If it works lets use it.


----------



## Sunny

Yeah, I don't have a problem with flexi time. It's the one area where the public sector really shows up the private sector as it was never really embraced by companies for some reason. Obviously it doesn't work for every industry or company but it would work for plenty and staff really appreciate it.

I see the Agency staff pay dispute in the health service is going to the Croke Park Body today. Let's see what they come back with. Do you think Brendan Howlin is on the phone to Joan begging forgiveness and asking her to take over?


----------



## Purple

I have no problem with flexitime either. I do have a problem with such a short standard week. All public employees should have a standard working week of 39 hours.


----------



## Sunny

Purple said:


> I have no problem with flexitime either. I do have a problem with such a short standard week. All public employees should have a standard working week of 39 hours.


 
I agree. An old collegaue of mine joined the Central Bank last year. Couldn't believe that there are people in there on a 33 hour week. I wouldn't be as mean as you though! I would accept a 37.5 hour week.


----------



## csirl

> Which Departments don't have flexi-time for the relevant grades? I have never come across one that doesn't.


 
There is no flexi-time or overtime for management grades in the civil service - they are expected to work whatever hours are necessary to get the job done. My brother and one of my neighbours are both at management level in the civil service and both would usually work a few extra hours per week beyond normal office hours for no extra pay. Asked my brother about priviledge days last night and he said that most regard them as annual leave that must be taken on certain days when non-public offices are closed - would prefer for it to be called what it is i.e. annual leave as the term 'priviledge day' makes it seem like a perk.


----------



## Purple

Sunny said:


> I agree. An old collegaue of mine joined the Central Bank last year. Couldn't believe that there are people in there on a 33 hour week. I wouldn't be as mean as you though! I would accept a 37.5 hour week.



Wow, 18% shorter than the standard 39 hour week.
We really have become a very soft nation.


----------



## Purple

csirl said:


> would prefer for it to be called what it is i.e. annual leave as the term 'priviledge day' makes it seem like a perk.

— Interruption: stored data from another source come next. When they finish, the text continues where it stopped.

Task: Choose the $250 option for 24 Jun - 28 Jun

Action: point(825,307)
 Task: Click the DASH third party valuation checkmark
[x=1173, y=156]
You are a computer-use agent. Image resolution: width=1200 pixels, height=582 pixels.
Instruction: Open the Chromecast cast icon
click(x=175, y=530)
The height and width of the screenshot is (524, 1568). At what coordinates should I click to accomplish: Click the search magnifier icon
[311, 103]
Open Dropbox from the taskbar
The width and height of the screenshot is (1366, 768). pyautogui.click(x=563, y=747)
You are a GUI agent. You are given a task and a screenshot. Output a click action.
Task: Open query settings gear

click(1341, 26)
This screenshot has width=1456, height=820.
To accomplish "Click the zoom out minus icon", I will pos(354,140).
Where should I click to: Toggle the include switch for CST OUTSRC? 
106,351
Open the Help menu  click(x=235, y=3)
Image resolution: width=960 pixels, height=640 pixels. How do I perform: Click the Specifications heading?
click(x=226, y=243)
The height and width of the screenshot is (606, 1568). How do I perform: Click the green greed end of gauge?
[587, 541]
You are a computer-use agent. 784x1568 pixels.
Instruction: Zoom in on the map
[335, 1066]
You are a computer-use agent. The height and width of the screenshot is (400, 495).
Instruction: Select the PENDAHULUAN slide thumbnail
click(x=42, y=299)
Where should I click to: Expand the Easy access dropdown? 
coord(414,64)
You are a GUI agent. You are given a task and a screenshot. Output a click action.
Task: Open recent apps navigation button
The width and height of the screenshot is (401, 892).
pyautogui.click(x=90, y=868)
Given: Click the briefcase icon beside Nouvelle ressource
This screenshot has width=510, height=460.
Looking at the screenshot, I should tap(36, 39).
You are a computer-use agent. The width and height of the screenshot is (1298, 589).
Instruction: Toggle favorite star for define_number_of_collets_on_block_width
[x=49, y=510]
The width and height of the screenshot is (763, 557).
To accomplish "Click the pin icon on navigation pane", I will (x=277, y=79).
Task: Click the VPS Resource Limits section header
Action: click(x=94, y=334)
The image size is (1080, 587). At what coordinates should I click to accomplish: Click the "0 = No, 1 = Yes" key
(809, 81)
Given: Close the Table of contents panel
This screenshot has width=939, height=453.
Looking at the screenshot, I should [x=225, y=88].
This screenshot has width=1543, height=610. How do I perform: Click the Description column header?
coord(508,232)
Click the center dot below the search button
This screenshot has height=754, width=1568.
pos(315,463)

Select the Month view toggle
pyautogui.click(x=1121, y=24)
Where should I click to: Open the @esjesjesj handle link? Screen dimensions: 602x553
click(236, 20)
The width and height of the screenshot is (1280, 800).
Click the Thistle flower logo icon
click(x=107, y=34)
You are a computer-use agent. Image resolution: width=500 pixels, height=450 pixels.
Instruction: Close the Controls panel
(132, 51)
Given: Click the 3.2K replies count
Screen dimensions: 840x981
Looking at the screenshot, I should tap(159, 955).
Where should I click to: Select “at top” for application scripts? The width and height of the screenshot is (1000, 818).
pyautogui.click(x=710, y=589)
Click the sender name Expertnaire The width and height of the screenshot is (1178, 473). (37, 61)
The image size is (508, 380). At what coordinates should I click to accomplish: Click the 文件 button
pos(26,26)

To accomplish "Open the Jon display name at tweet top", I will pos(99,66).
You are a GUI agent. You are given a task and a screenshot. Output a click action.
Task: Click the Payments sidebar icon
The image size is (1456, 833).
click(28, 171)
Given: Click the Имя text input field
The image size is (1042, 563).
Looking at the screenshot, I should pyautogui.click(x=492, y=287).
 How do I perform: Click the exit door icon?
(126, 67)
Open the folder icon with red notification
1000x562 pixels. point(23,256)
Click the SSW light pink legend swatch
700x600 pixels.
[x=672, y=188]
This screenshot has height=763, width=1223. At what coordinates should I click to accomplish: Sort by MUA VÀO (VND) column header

 It is a perk; anything over 20 days a year is a perk.


----------



## Deiseblue

Purple said:


> I have no problem with flexitime either. I do have a problem with such a short standard week. All public employees should have a standard working week of 39 hours.


 
And yet according to the CSO report dated 15/3/2011 On Employment & Labour costs weekly paid hours in the Public Sector averaged 32.1 as opposed to 31.8 hours in the Private Sector.


----------



## Sunny

Purple said:


> Wow, 18% shorter than the standard 39 hour week.
> We really have become a very soft nation.


 
My standard week in the private sector has always been 37.5 hours. An 8.5 day with 1 hour lunch break. Of course, my average week is often much longer but that's just the nature of the job.


----------



## Shawady

Purple said:


> Wow, 18% shorter than the standard 39 hour week.
> We really have become a very soft nation.


 
Is 39 hours standard?
I worked in a large private company and the standard was 35 i.e. 7 hours a day.


----------



## Sunny

Deiseblue said:


> And yet according to the CSO report dated 15/3/2011 On Employment & Labour costs weekly paid hours in the Public Sector averaged 32.1 as opposed to 31.8 hours in the Private Sector.


 
Does that not just reflect the reduced hours that employees have been put on in many sectors?


----------



## Deiseblue

Sunny said:


> Does that not just reflect the reduced hours that employees have been put on in many sectors?



Working on presumptions here but I would imagine that in both sectors the following influential factors were applied by the CSO in calculating the average weekly paid hours :

Part time work

Job sharing

Overtime

As I say merely a presumption on my part and as such unlike the majority of my posts should not be treated as Gospel


----------



## Deiseblue

Shawady said:


> Is 39 hours standard?
> I worked in a large private company and the standard was 35 i.e. 7 hours a day.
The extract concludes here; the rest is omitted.